# Maximat V10 help request



## prasad (Sep 6, 2014)

Guys,

Do we have anyone with knowledge on Maximat V10 lathe mill combo? I have access to one V10 lathe at Washington DC Astronomy group's ATM workshop. In fact before I bought my Grizzly 9x20 I worked on this Maximat V10 where I made a Crayford focuser for a telescope that I built there. 

I was there last evening and noticed that the manual they have is not giving clear details on gear combinations for thread cutting. I tried Internet searching and could not find much. This is an Austrian make lathe and has plenty of gears starting from 20 teeth to 80 teeth gears in steps of 5 teeth. If someone can help me with more details I would like to share this with the people at the Capital Astronomers. It will be useful for any future user. 

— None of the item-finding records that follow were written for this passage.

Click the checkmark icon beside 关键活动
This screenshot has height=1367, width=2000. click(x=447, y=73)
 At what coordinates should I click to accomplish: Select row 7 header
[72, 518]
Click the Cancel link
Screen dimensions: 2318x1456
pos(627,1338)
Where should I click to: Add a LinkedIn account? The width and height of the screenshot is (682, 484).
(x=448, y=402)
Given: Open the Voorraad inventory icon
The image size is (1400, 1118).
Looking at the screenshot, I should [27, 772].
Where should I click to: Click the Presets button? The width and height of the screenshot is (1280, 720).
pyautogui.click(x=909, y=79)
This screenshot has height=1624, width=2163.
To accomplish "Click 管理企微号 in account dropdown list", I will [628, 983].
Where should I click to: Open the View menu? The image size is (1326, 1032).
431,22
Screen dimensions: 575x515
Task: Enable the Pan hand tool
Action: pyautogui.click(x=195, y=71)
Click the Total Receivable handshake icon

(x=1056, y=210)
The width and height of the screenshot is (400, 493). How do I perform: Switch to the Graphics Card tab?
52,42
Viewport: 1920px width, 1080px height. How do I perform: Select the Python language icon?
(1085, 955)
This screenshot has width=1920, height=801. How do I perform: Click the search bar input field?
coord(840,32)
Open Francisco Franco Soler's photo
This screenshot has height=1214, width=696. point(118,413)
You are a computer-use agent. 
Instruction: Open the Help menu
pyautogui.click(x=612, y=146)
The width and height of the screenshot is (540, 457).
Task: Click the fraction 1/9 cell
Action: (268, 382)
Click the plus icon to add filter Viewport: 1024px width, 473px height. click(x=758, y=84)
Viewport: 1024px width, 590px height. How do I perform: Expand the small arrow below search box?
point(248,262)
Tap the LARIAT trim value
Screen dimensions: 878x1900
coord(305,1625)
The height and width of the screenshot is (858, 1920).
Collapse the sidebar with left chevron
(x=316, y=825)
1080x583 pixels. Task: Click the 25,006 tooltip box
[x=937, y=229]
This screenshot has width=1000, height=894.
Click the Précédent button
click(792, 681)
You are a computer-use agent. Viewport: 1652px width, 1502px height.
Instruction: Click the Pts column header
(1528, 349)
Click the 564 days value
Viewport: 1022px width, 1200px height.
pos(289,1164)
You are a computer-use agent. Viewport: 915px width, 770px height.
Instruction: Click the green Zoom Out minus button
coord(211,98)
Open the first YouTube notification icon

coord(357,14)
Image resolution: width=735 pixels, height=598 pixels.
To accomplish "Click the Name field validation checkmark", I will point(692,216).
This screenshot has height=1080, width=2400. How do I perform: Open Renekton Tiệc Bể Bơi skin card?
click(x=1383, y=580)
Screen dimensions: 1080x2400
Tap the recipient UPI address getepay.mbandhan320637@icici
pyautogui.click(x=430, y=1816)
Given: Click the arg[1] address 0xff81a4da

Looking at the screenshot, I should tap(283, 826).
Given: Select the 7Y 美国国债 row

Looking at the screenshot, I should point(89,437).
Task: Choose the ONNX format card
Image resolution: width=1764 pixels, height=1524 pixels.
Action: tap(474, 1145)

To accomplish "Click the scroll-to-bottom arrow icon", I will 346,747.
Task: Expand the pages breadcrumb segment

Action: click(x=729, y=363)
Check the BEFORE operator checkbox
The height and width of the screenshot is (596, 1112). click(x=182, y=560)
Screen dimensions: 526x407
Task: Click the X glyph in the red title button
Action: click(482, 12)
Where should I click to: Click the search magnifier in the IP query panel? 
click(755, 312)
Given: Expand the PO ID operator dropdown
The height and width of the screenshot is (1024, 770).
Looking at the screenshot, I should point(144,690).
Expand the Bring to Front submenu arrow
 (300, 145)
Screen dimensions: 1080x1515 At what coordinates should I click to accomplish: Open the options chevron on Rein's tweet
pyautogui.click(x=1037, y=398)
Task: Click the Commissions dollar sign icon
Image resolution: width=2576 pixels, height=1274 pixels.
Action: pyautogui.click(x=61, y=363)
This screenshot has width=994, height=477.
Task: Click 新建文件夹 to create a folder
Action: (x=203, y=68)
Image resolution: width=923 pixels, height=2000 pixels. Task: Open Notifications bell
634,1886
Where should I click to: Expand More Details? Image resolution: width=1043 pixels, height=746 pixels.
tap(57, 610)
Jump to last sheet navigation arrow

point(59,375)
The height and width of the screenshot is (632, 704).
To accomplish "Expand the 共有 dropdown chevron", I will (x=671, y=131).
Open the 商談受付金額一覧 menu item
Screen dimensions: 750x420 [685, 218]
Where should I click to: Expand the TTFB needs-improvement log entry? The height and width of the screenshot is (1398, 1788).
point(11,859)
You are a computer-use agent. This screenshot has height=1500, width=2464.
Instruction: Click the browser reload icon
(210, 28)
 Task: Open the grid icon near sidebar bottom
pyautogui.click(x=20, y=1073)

Your help is appreciated. I am posting some pictures below.

Thank you


----------



## Wheresmywrench? (Sep 10, 2014)

_I can't help you personally but I'm a member of this group _https://groups.yahoo.com/neo/groups/emcoV10lathe/info _they extremely knowledgeable on the Maximat V10 and I'm sure they can help you.  _


----------



## samthedog (Sep 10, 2014)

I had the V10. Here is a link to my blog:

http://wanderingaxeman.blogspot.no/2012/07/machine-manuals.html

It's the first manual, page 26.

Paul.


----------



## prasad (Sep 10, 2014)

samthedog said:


> I had the V10. Here is a link to my blog:
> 
> http://wanderingaxeman.blogspot.no/2012/07/machine-manuals.html
> 
> ...



Thank you Paul. I was able to download the manual from Scribd using free subscription. It worked. I have sent the file to the guys at NCA Wash DC and have received confirmation that this manual is different than the version they have. Hope they will find it useful. I appreciate your help. 

Take care
Prasad
Wynnewood PA


----------



## samthedog (Sep 11, 2014)

No problem, that's what the forumis for. I try to upload the manuals of all my machines for this very reason as it saves people hours of digging through the internet.

The Maximat V10 was the first machine I owned and was what started me off on this journey. A lovely little lathe it was but I still would not go back to it after owning a Chipmaster.

Paul.


----------